Why does India resist third-party mediation on the Kashmir issue?

The question is thrown up because of an exchange, minor and casual for the United States but apparently vital and embarrassing to India, between US President Donald Trump and Pakistani leader Imran Khan. Mr Trump’s comment was: “I was with Prime Minister (Narendra) Modi two weeks ago. We talked about this subject and he actually said: ‘Would you like be a mediator or arbitrator?’ I said: ‘Where?’ He said: ‘Kashmir’.’

 

This is quite specific and unambiguous. The obvious thing for India to do, assuming Mr Modi did not in fact say this, or even if he said it differently, was for Mr Modi to speak and clarify or deny. He chose not to do this, apparently, because it would be seen as snubbing Mr Trump. The denial came from the foreign ministry and there, the matter has rested.

 

But to return to our question, what could be the possible reasons for our not wanting mediation on Kashmir, while Pakistan repeatedly seeks it? And why is even talk of mediation seen as an important national issue on which the opposition thinks it can embarrass the government? Let’s examine the matter.

 

The first reason why India resists mediation could be that India is sovereign and independent (as is Pakistan) and does not need another power to intervene. This could be for reasons for pride and honour or for reasons for suspicion and a lack of trust. This is the “none of your business” argument.

 

The second reason could be that international mediation or intervention has already been tried and it has failed. After Pakistan’s invasion and capture of what we call Pakistan occupied Kashmir (PoK), then prime minister Jawaharlal Nehru went to the United Nations for justice. This happened in the period in which America set great store by the “right to self-determination” worldwide, as Europe was decolonising and the second world war had left many nations occupied by the victorious forces.
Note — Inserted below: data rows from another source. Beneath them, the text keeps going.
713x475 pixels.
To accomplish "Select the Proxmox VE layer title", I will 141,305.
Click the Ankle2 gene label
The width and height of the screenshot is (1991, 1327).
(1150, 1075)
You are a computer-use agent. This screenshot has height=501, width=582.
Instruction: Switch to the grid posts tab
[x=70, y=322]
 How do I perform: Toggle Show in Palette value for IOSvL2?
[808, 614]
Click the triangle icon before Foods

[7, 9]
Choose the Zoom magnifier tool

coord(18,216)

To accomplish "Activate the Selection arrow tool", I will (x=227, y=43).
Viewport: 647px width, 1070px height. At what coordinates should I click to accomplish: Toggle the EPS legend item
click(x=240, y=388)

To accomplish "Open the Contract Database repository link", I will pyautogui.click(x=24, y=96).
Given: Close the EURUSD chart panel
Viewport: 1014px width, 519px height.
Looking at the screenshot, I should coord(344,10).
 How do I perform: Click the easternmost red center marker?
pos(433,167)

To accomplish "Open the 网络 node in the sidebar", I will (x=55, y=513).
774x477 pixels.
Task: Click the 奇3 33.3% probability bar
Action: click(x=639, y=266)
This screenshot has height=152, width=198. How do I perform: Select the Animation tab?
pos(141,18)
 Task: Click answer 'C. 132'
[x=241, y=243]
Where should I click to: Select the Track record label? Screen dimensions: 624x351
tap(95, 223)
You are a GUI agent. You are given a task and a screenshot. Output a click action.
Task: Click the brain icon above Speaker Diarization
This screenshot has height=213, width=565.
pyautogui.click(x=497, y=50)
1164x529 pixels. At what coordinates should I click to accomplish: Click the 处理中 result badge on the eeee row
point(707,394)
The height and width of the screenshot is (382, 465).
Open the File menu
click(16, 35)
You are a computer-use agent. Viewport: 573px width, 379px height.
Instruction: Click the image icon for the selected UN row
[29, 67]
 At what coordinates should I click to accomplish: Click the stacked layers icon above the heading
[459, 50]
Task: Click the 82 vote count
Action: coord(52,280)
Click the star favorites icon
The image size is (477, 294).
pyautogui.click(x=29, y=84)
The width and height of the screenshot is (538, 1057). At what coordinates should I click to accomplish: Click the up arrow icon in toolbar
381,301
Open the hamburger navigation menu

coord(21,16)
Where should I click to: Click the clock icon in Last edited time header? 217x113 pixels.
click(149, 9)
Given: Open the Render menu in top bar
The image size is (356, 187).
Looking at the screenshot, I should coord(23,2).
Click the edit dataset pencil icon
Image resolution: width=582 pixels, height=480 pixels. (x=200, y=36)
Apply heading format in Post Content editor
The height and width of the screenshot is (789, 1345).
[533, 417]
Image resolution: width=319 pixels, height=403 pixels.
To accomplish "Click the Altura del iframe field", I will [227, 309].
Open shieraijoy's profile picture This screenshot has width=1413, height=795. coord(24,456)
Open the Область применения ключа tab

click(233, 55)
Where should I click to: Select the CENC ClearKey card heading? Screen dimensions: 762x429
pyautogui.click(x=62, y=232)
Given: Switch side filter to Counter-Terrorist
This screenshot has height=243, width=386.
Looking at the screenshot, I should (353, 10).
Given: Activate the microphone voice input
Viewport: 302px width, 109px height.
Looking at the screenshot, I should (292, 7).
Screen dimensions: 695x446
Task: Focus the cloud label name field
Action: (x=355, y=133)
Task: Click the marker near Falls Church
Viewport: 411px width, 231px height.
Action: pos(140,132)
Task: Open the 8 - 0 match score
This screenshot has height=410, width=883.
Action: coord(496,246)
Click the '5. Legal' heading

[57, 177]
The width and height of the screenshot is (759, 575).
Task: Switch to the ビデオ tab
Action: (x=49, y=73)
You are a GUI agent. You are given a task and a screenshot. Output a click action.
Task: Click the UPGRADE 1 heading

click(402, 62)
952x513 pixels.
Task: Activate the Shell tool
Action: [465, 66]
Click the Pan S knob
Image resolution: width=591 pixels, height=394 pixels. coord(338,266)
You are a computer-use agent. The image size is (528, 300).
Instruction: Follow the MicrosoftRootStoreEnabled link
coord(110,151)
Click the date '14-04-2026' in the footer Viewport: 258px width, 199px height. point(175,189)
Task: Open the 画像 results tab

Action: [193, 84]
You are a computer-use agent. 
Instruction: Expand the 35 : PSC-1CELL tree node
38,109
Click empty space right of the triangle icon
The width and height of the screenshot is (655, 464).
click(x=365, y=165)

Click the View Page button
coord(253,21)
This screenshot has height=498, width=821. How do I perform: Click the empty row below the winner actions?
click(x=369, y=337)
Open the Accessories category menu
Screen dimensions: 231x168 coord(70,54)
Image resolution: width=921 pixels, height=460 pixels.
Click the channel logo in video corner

Illustration by Binay Sinha
Nehru promised Kashmiris a plebiscite which did not materialise because, according to our narrative, the conditions were not met. Older readers may be familiar with the sequence, in which the Security Council asked Pakistan to vacate or demilitarise PoK, which it did not do, blocking the other parts of the sequence leading up to the plebiscite. A few Security Council resolutions ensued but the thing died because of a lack of movement.

 

The third reason is that there is already a framework for resolving the Kashmir dispute. Former PM Indira Gandhi defeated Pakistan in war and forced ZA Bhutto to commit to bilateral resolution of all disputes, including Kashmir. The Simla Agreement remains the accepted framework.

 

The fourth reason for our resisting mediation could be that India prefers the status quo to a resolution. We have seen brave words from our Parliament, which resolved 20 years ago to take back PoK from Pakistan, but there has been no movement on this under three governments. Indeed, unofficial Indian ‘solutions’ to the Kashmir dispute usually tend to favour converting the Line of Control (LoC) into a border, while it is Pakistan that keeps pushing for something more. It seems that we appear to prefer the status quo. If this is so, it also indicates that we believe our case is weak and we do not want to risk losing the status quo.

 

The fifth reason could be that we have already secured mediation or intervention on that part of the Kashmir dispute which we are focussed on: Cross-border terrorism. America has been vocal under this administration about Pakistan acting against groups that create mischief in Kashmir, like the Lashkar-e-Tayibba and Jaish-e-Mohammed. The recent locking up of Hafiz Saeed is linked to this pressure from the US. India wants the world to know what is happening on the terror front in Kashmir and seeks intervention in terms of pressure on Pakistan. India keeps nudging multilateral bodies such as the Financial Action Task Force to act against Pakistan on the issue of violence in Kashmir. What we do not want is intervention on the other aspects of the dispute, particularly the human rights violations by the armed forces and the suppression of democracy.

 

This strategy appears to have worked in our favour. Violence in Kashmir dropped 90 per cent between 2002 and 2014. It picked up again under this government but is still well under the historical highs before the incident of 9/11. It may amaze readers to know that only 25 years ago, it was India that was repeatedly asking Pakistan for talks while they showed no interest. Today, it is the opposite.

 

There is no real pressure on India to move to address the dispute because we are securing from Pakistan what we want through other means.

 

Internally, there is no honest assessment in India about what the Kashmir issue is, or where its locus is. The blindingly obvious fact is that the problem and the solution to it is in Kashmir and not in Pakistan. If India were to resolve this with its own citizens, there would be no role for Pakistan or anyone else. But we have chosen instead to believe that the problem is limited to that of terrorism and when or if it is managed there is nothing else to talk about.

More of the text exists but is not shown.